After initially issuing a brief apology for his behavior, Franken released a lengthier statement expressing contrition.
“I’m sorry,” said the senator, who skipped a series of votes Thursday. “I respect women. I don’t respect men who don’t. And the fact that my own actions have given people a good reason to doubt that makes me feel ashamed.”
Unlike Moore, Franken said he did it. He said he shouldn’t have done it. He was sorry. He even suggested that ethics investigation into himself. And that was that:
Tweeden said she accepted Franken’s apology.

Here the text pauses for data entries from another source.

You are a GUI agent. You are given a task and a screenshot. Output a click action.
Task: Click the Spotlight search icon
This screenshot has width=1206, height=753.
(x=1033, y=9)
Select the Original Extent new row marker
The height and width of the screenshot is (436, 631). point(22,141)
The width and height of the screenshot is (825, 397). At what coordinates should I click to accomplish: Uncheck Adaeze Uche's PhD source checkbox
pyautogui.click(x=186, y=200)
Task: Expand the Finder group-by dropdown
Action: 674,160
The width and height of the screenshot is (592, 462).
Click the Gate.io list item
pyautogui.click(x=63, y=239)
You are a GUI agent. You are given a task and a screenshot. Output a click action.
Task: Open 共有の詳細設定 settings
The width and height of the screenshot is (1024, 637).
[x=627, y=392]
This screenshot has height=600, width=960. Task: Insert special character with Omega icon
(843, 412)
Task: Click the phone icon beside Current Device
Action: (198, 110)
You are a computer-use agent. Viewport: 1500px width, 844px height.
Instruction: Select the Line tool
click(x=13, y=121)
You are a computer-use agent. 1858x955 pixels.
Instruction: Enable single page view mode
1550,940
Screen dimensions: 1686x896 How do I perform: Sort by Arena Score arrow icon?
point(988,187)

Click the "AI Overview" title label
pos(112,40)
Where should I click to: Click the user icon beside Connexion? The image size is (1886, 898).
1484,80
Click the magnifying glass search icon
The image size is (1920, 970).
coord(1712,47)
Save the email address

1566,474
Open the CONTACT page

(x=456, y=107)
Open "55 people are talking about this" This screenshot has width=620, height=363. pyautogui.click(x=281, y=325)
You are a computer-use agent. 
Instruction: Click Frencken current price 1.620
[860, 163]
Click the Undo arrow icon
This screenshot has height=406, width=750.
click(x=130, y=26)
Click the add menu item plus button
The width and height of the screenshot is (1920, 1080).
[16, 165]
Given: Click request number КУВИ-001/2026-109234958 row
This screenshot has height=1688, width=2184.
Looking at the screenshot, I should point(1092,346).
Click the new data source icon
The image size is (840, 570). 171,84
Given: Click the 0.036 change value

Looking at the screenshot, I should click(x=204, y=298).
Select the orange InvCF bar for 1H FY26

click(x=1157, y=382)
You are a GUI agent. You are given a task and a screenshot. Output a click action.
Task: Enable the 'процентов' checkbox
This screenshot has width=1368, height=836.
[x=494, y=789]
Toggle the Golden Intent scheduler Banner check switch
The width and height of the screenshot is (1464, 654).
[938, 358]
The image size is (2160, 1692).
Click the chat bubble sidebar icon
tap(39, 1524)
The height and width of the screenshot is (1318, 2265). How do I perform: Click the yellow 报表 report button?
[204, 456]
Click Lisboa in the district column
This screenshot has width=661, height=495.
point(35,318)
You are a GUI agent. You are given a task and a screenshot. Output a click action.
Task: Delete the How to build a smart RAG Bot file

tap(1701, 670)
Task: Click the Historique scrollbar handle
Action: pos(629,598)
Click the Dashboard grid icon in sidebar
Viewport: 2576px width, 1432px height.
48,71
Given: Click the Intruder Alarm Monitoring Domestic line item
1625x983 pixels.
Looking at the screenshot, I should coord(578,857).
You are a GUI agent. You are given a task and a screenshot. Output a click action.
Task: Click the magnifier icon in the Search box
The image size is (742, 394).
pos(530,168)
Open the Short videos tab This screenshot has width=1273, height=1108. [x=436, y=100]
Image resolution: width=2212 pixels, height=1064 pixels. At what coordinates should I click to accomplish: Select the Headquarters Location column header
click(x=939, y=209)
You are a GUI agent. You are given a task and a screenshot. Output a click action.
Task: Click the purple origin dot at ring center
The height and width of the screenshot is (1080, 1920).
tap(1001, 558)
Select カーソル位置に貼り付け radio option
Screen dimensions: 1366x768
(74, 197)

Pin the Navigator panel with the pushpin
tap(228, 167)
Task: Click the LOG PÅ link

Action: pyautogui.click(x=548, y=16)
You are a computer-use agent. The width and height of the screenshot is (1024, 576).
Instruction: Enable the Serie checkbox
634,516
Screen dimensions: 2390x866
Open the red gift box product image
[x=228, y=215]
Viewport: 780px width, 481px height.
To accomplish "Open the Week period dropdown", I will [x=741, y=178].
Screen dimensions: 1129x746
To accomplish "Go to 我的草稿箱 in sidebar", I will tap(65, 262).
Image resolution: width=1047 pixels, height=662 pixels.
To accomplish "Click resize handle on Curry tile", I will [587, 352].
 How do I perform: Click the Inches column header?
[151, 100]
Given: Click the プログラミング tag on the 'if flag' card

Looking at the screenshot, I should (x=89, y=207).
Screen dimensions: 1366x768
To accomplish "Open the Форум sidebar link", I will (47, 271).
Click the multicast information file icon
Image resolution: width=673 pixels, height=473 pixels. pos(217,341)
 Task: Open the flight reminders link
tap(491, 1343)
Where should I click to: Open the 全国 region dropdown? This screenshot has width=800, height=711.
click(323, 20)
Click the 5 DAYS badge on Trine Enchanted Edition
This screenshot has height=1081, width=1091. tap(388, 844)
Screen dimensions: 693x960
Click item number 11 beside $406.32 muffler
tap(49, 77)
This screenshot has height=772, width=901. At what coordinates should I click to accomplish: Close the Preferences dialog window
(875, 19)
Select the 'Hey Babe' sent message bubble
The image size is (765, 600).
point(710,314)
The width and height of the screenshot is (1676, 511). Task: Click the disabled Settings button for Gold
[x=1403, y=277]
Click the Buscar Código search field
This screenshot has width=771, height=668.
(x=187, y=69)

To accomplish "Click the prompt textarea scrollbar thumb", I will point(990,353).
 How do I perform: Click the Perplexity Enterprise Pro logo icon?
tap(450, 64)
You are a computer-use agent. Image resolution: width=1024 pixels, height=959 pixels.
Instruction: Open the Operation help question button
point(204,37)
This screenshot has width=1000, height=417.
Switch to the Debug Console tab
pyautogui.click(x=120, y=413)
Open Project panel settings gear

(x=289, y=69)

“Yes, people make mistakes, and, of course, he knew he made a mistake,” she said at a news conference in Los Angeles, where she works as a radio news anchor for KABC. She said she would leave any disciplinary action up to Senate leaders and was not calling for Franken to step down. “That’s up to them. I’m not demanding that.”
This is what it came down to:
In his statement Thursday, Franken expressed regret for his behavior.
“I don’t know what was in my head when I took that picture, and it doesn’t matter. There’s no excuse,” he said. “I look at it now and I feel disgusted with myself. It isn’t funny. It’s completely inappropriate. It’s obvious how Leeann would feel violated by that picture. And, what’s more, I can see how millions of other women would feel violated by it – women who have had similar experiences in their own lives, women who fear having those experiences, women who look up to me, women who have counted on me.”
Roy Moore would never say something like that, but Ed Kilgore thinks Franken is as good as gone now:
Franken is almost certainly going down, and the only question is whether he can somehow tough it out until the end of his current term in 2020. The odds are very low that he can, particularly since his entire career in politics and comedy is now going to come under fresh scrutiny for misogyny and/or hypocrisy.
Franken is going to burn in hell now, hell on earth in this case, but Kevin Drum says that is wrongheaded:
There are two problems here. The first is that too many liberals feel that they have to respond in a maximal way to every possible incident of sexual harassment, partly to maintain their own “woke” credibility and partly because they want to make sure conservatives can’t accuse them of hypocrisy. The second problem is that we don’t seem to have any good way of talking proportionately about this stuff.
It seems that Drum is one of those who prefer to rely on facts and evidence and reason:
Not all offenses are the same. Shoplifting is not as bad as grand theft. Assault is not as bad as murder. Saying this doesn’t imply approval of either shoplifting or assault; it’s merely a statement of uncontroversial fact. Likewise, not all sexual abuse is equal. Harvey Weinstein’s rap sheet includes dozens of accusations of groping, forced massages, and possibly rape. Louis C. K. masturbated in front of actresses multiple times. Roy Moore routinely chased after high school girls when he was in his 30s and appears to have aggressively assaulted at least two of them.
By contrast, Franken thought he was joking around but went farther than he should have. It’s no whitewash to say that this is a considerably lesser offense. But if the only response we have to any kind of sexual abuse is to insist on resignation from office and expulsion from public life – mostly to protect our own reputations – we are not acting with any sense of proportionality. We need to start. Listen to Leeann Tweeden, folks.
Tweeden said she accepted Franken’s apology. People make mistakes. She forgives him. She may be the true Christian here. It may be that forgiving him could derail the movement to hold sexual predators accountable, but probably not. He’s sorry. But Roy Moore isn’t sorry, and Donald Trump isn’t sorry – and God is on their side. It may be time to join Ron Reagan, the lifelong atheist, not afraid of burning in hell – because there is no hell. There are only guys like Roy Moore and Donald Trump – right here and right now – and that’s hell enough for anyone.